Joe is a team leader in the sales and marketing department of a Real Estate company. He has been a steadfast employee and will be celebrating his 6th anniversary with the organisation in a few days. Joe’s journey has not been a smooth sail. He has only been promoted once which was the general promotion accorded to practically everyone in the company. Earlier in the year, the majority of the agency’s portfolios have been struggling and then the pandemic hit, sending most portfolios crashing. Something has to give, and quickly too otherwise, the company will have to rethink its strategy.
Rumour has it that the company might start laying off employees and possibly start merging functions to save costs. The last thing Joe would want to ask for is a promotion. He might be the first to receive his marching orders because that would be bad timing. But what can Joe do? Is this an opportunity starring Joe in the face?
Are you working very hard and still not getting noticed? Are you only delivering on what you were hired to do? If that’s the case, you should not expect much from your employers other than what was agreed will be your take-home and bonuses.
There is a more expedient way to be relevant in your organisation without testing the patience of your bosses and I will share a story on how Joe turned his situation around, even during the pandemic.
Are you working on what matters most to the people you report to or the organisation? To become influential and help your company grow, you must be bold enough to tackle the big problems. What are they? They are problems that keep your superiors awake at night? Problems that make your board restless. Your relevance lies at the point where those needs and those of customers intersect. Which is the value creation zone. Do not get sucked in on what you are comfortable with or used to.
So, let us go back to Joe’s situation. He is currently the team leader reporting to the CMO. Part of their portfolio, commercial properties located in the suburbs is currently struggling to attract customers while existing subscribers were leaving the occupied apartments chiefly because of the mandatory one-year rental clause.
Joe’s company would not risk doing any business with a potential customer unless a minimum of the one-year rental because general maintenance of the flats was expensive. They needed the funds upfront to maintain the suites.
Joe had an idea. Having observed and spoken to several customers, he discovered that majority of subscribers were either young, single, or newlyweds at the early stage of their career. They had steady jobs but paying for the luxury serviced apartment for a year will be a stretch. The pandemic has not helped much either with some having to accept less emolument. Being in the category of the newlyweds, Joe knew first hand what it’s like living on a tight budget.
Joe also recalled the CEO lamenting after the second quarter about a saturated market and how the company needed to innovate new ways of securing profitable growth. Joe had a light bulb moment. The value creation zone.

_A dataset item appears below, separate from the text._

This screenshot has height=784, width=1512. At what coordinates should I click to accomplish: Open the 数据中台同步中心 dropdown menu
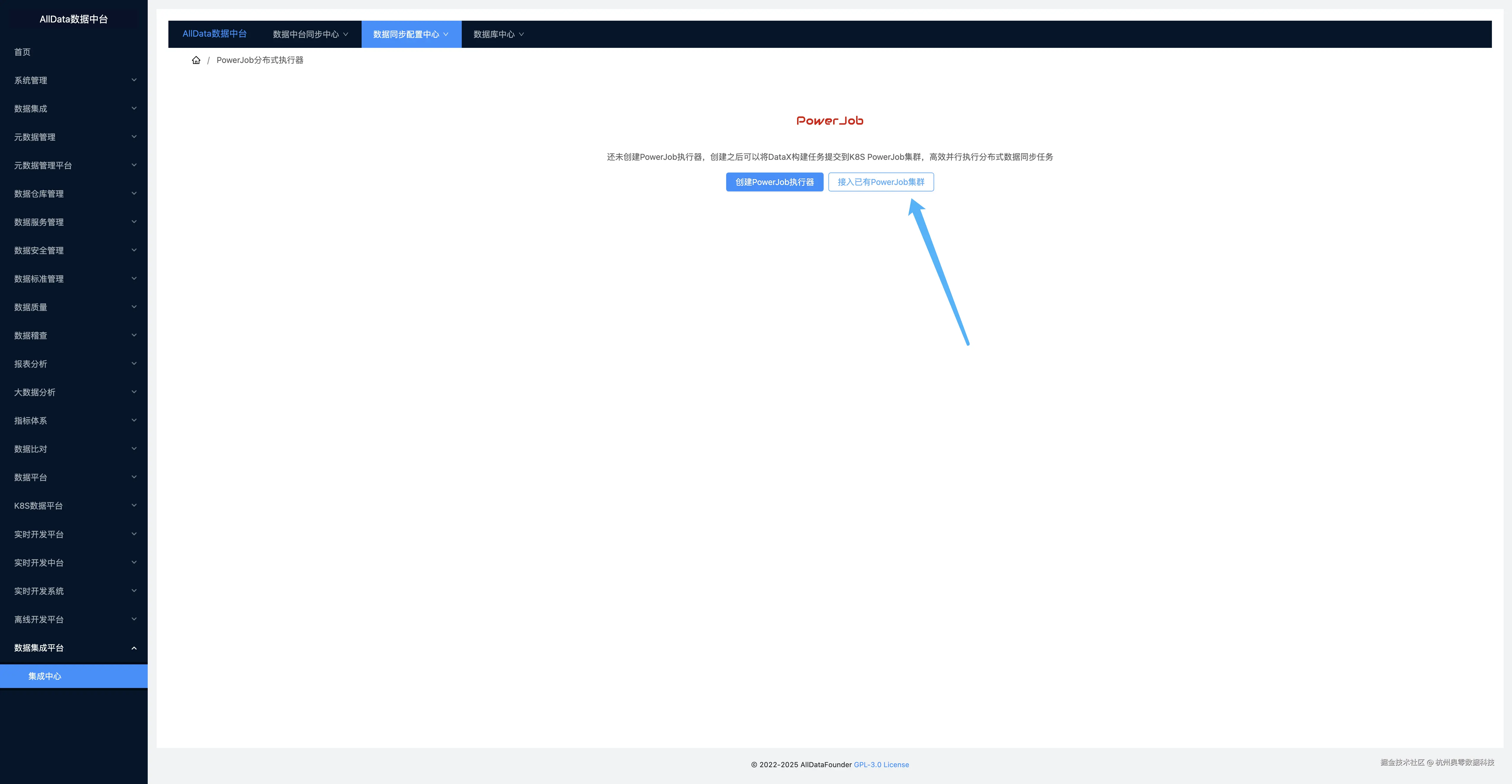[x=310, y=34]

So he swung into action with his team, working on a different revenue model. It entailed asking subscribers to pay rent and service charges a month in advance. That should eliminate credit risks, improve cash flow, and steadily increase revenues while getting more subscribers to move into their properties. That was what Joe and his team put together. In theory, it looked good.
Next were his colleagues from finance, operations, and other functions. They did not think it was a good idea. They thought the model was not a profitable one. That money will come in trickles they argued. Others thought it would attract a certain type of subscribers they were not looking to cater to.
Joe’s team was resilient. They unbundled each concern raised by other departments and came up with a plan. After a rough sketch, Joe’s team presented the plan to the senior management and board. It did not go well at all. The board did not think it was worth the risk and senior management could not agree more.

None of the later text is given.